Increasingly fast development cycles and individualized products pose major challenges for today's smart
production systems in times of industry 4.0. The systems must be flexible and continuously adapt to changing
conditions while still guaranteeing high throughputs and robustness against external disruptions. Deep reinforcement learning (RL) algorithms, which already reached impressive success with Google DeepMind's
AlphaGo, are increasingly transferred to production systems to meet related requirements. Unlike supervised
and unsupervised machine learning techniques, deep RL algorithms learn based on recently collected sensorand process-data in direct interaction with the environment and are able to perform decisions in real-time.
As such, deep RL algorithms seem promising given their potential to provide decision support in complex
environments, as production systems, and simultaneously adapt to changing circumstances.

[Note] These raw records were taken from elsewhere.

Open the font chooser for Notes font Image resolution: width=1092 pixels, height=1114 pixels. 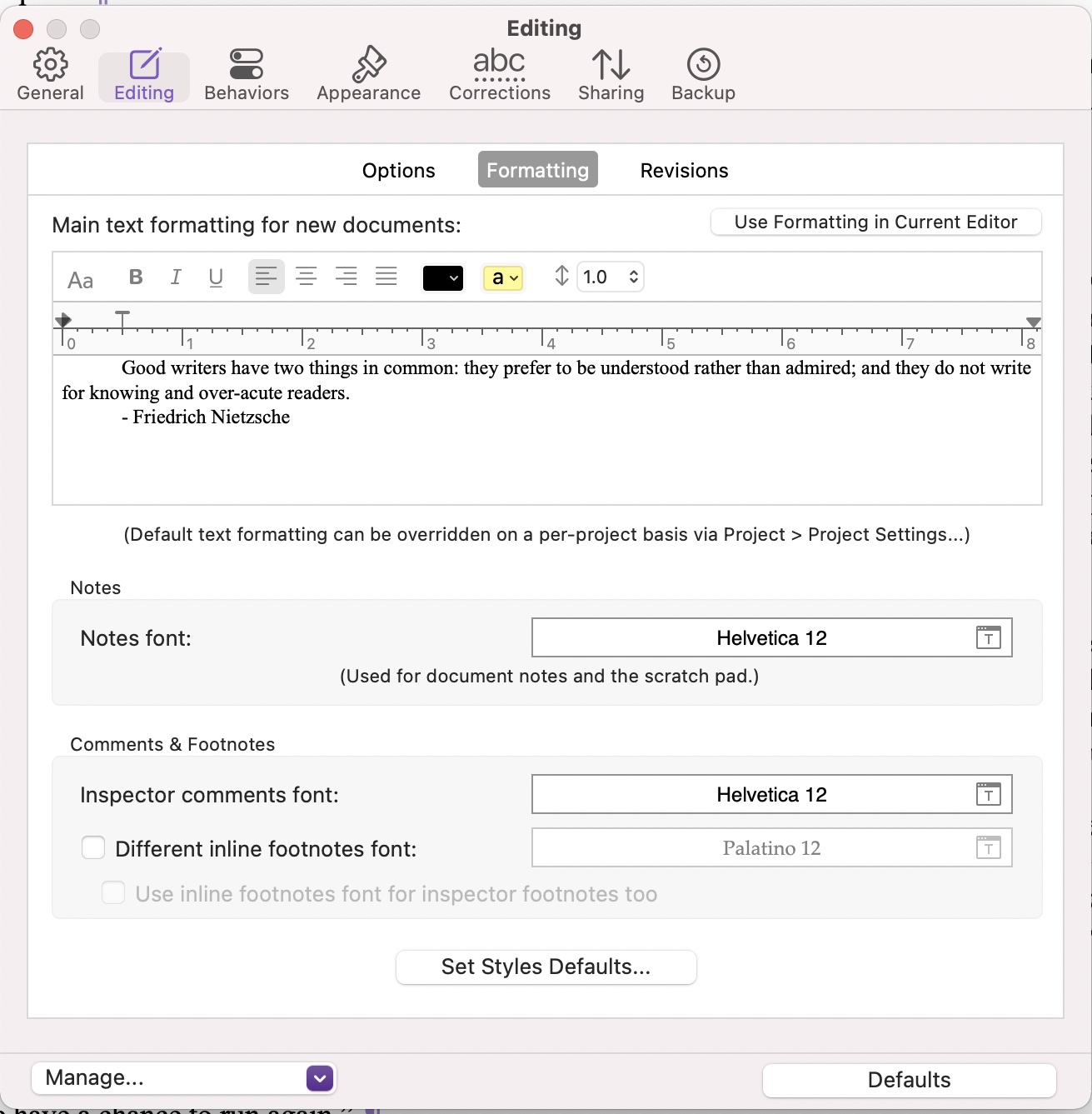click(988, 637)
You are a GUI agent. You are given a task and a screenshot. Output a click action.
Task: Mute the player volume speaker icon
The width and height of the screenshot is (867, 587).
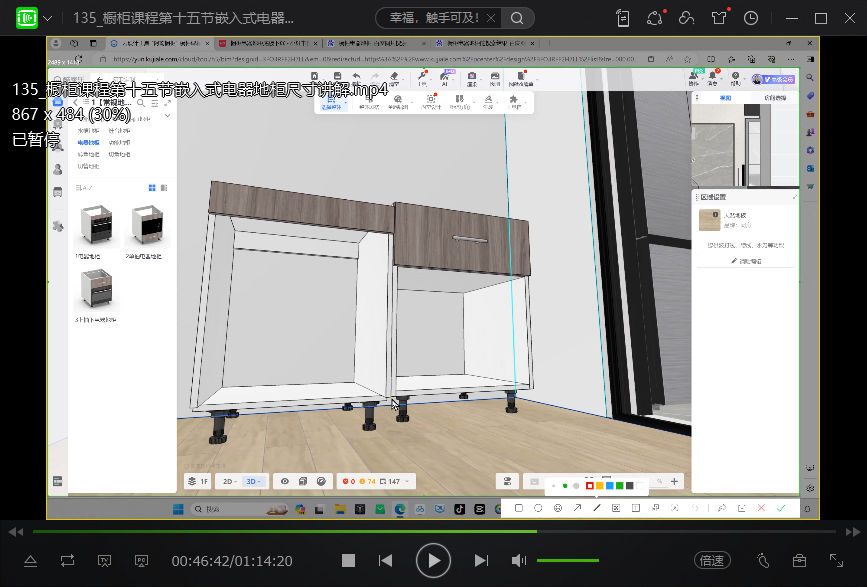pyautogui.click(x=519, y=561)
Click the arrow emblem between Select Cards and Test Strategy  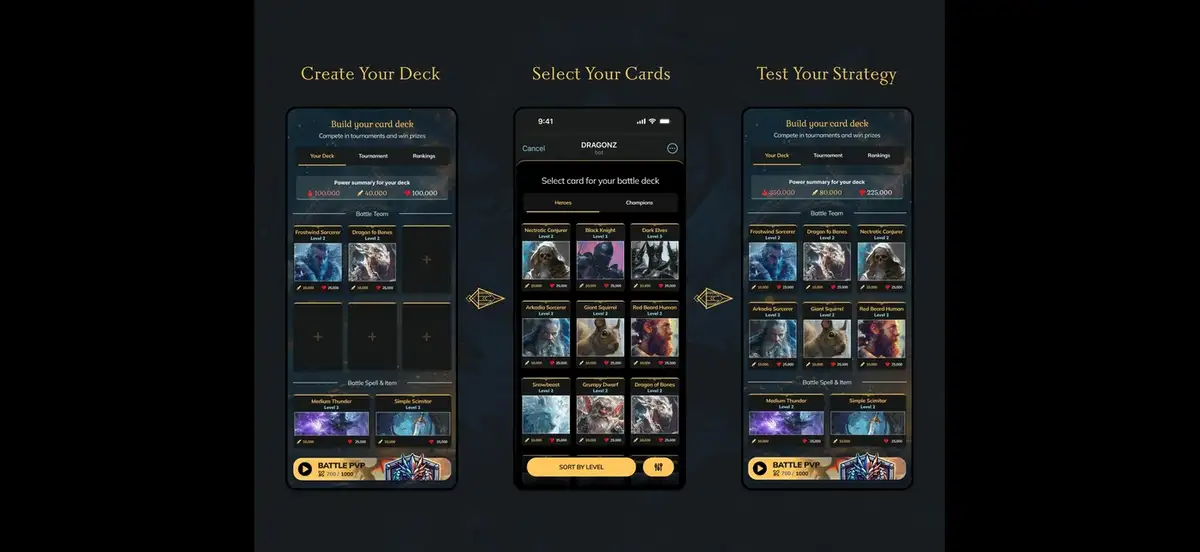tap(714, 298)
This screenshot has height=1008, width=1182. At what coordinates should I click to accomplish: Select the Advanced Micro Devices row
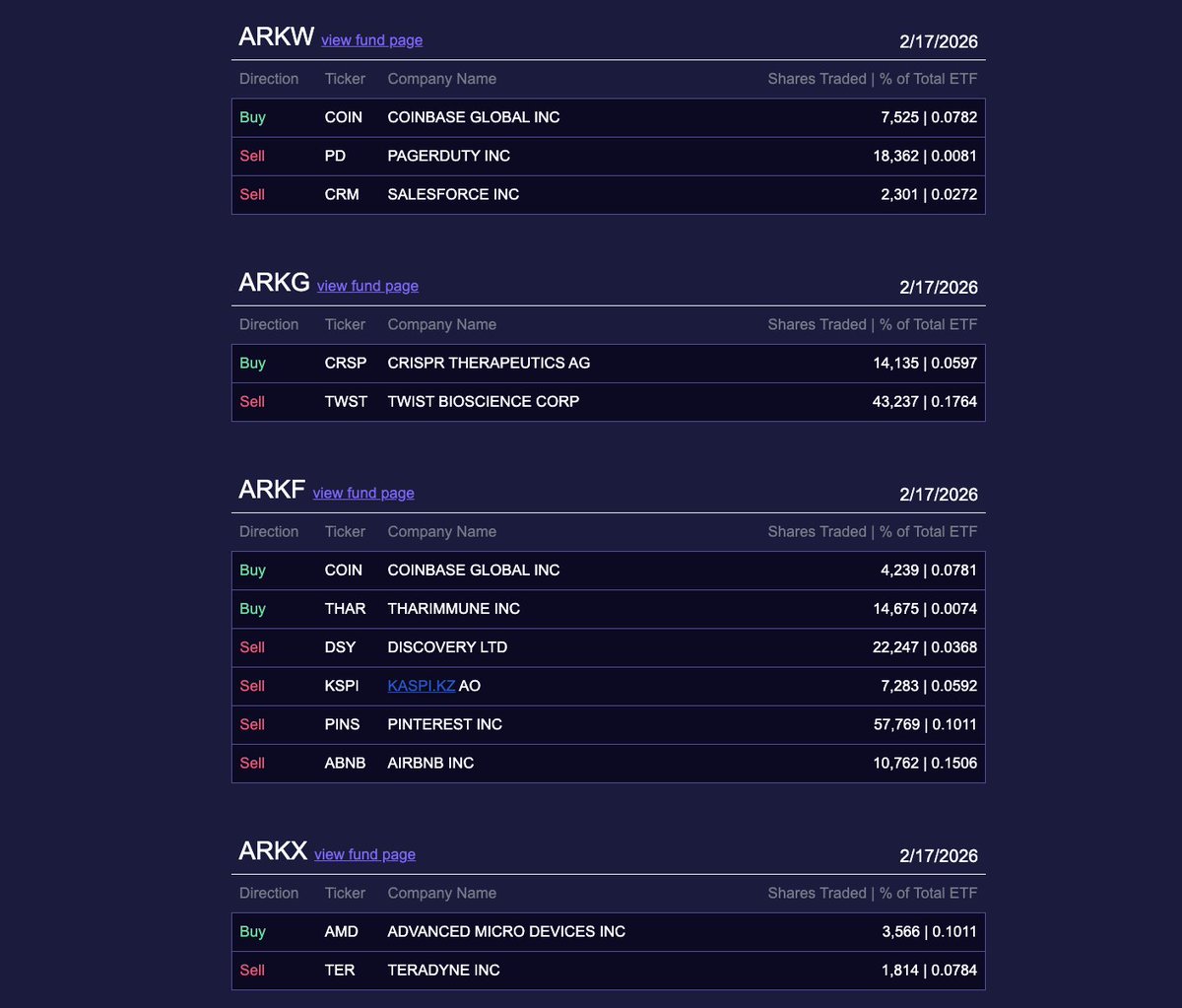608,931
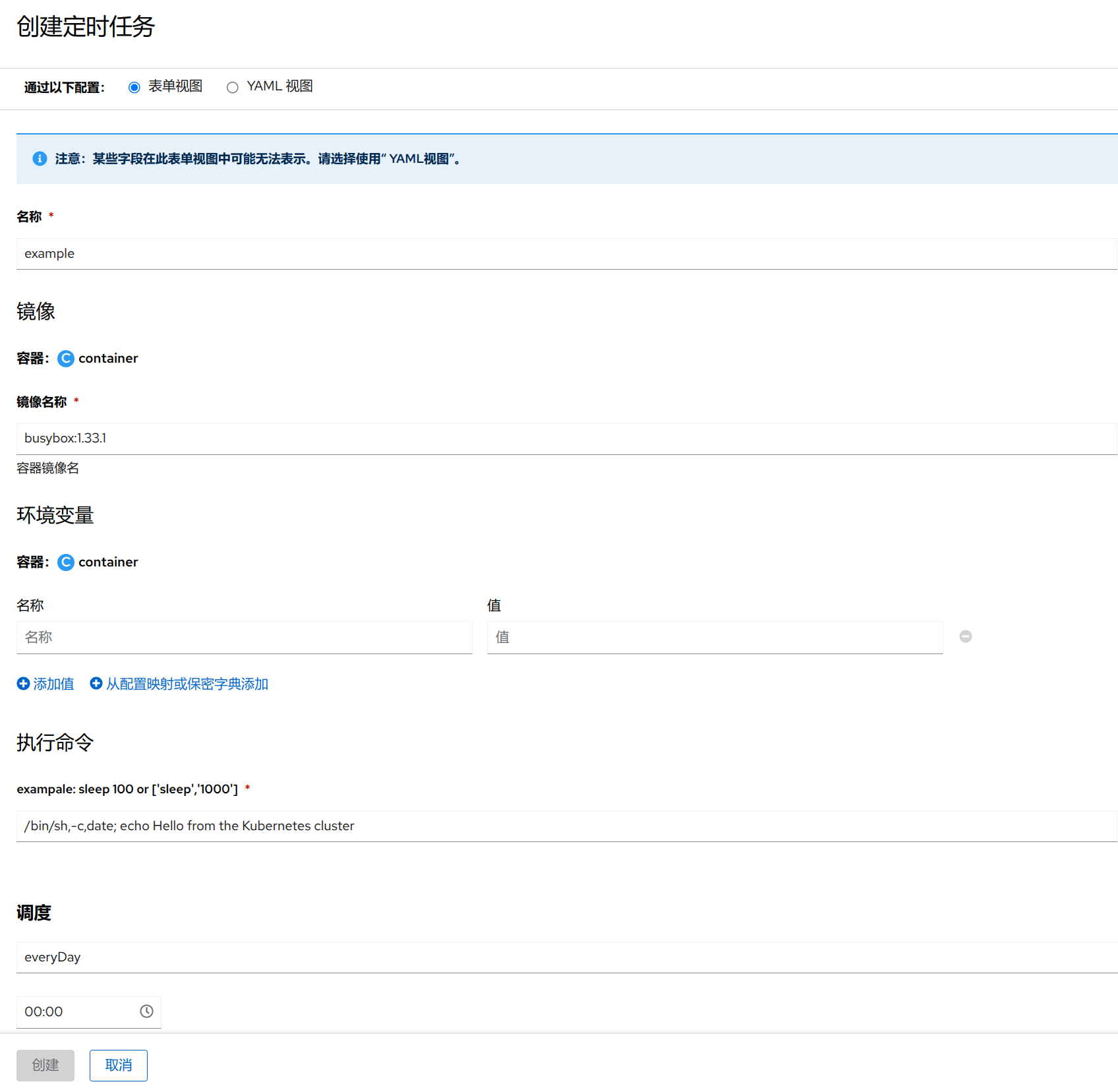
Task: Focus the 名称 field containing example
Action: [566, 254]
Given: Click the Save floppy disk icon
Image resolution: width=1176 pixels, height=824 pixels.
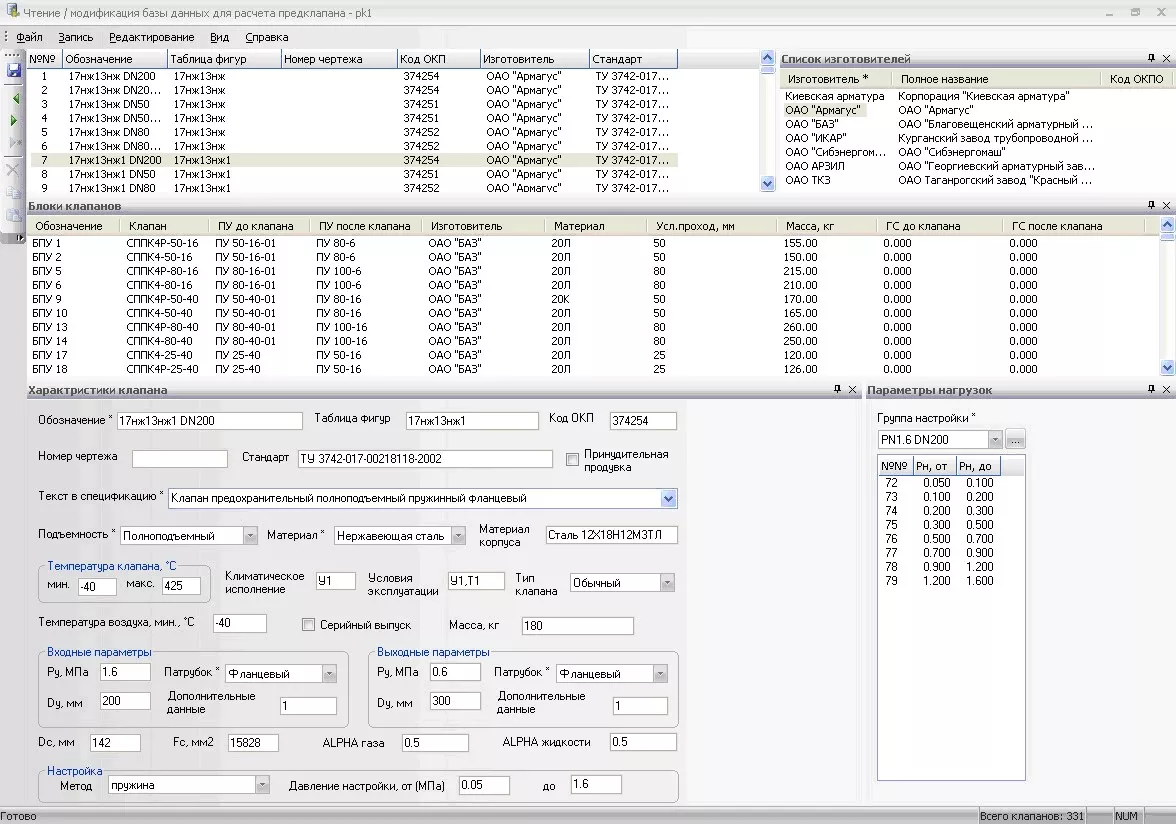Looking at the screenshot, I should pyautogui.click(x=14, y=71).
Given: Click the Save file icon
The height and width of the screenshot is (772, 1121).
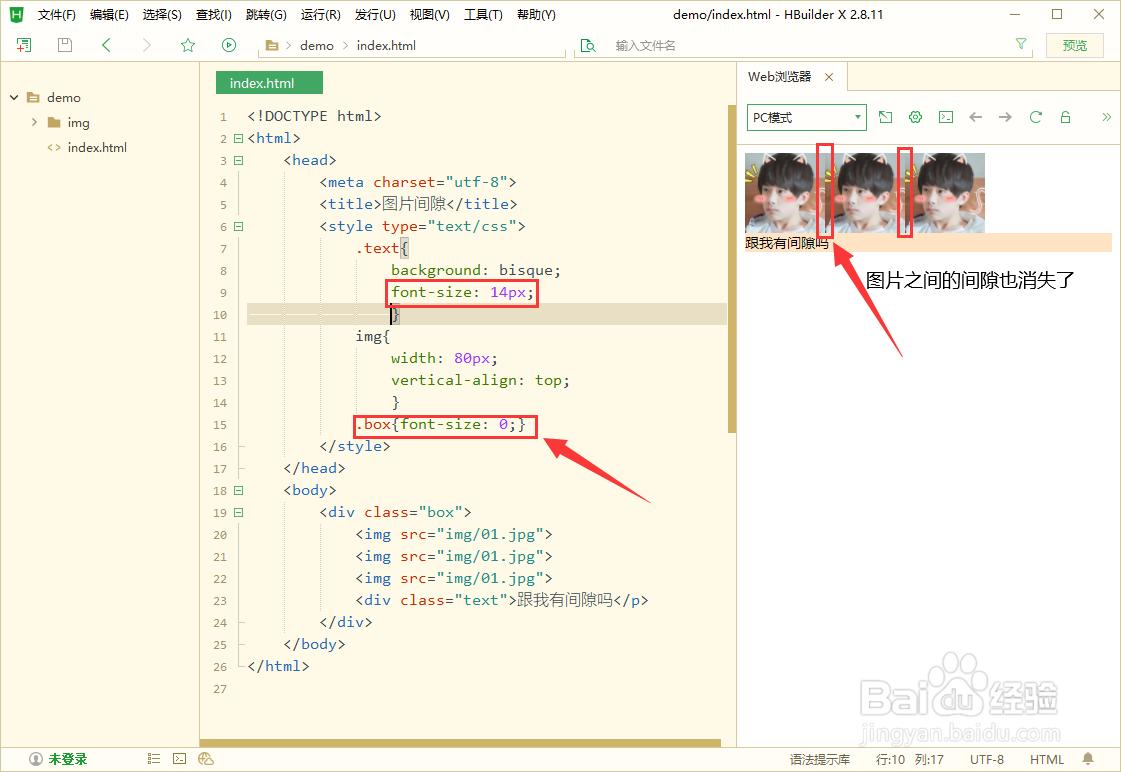Looking at the screenshot, I should pos(62,45).
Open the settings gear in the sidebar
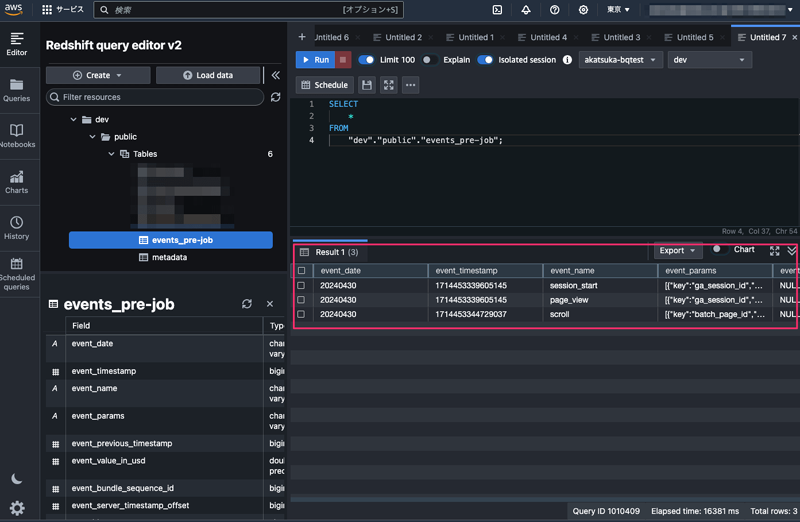 (x=17, y=508)
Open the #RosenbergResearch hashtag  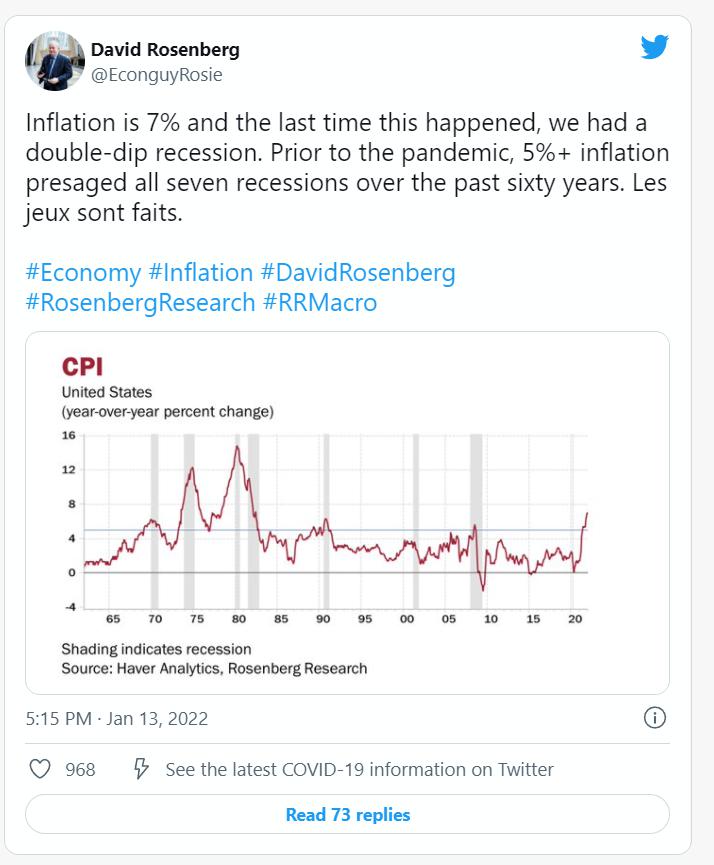(x=140, y=302)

While different use-cases for deep RL emerged, a structured overview and integration of findings on their
application are missing. To address this gap, this contribution provides a systematic literature review of
existing deep RL applications in the field of production planning and control as well as production logistics.
From a performance perspective, it became evident that deep RL can beat heuristics significantly in their
overall performance and provides superior solutions to various industrial use-cases. Nevertheless, safety and
reliability concerns must be overcome before the widespread use of deep RL is possible which presumes
more intensive testing of deep RL in real world applications besides the already ongoing intensive simulations.
|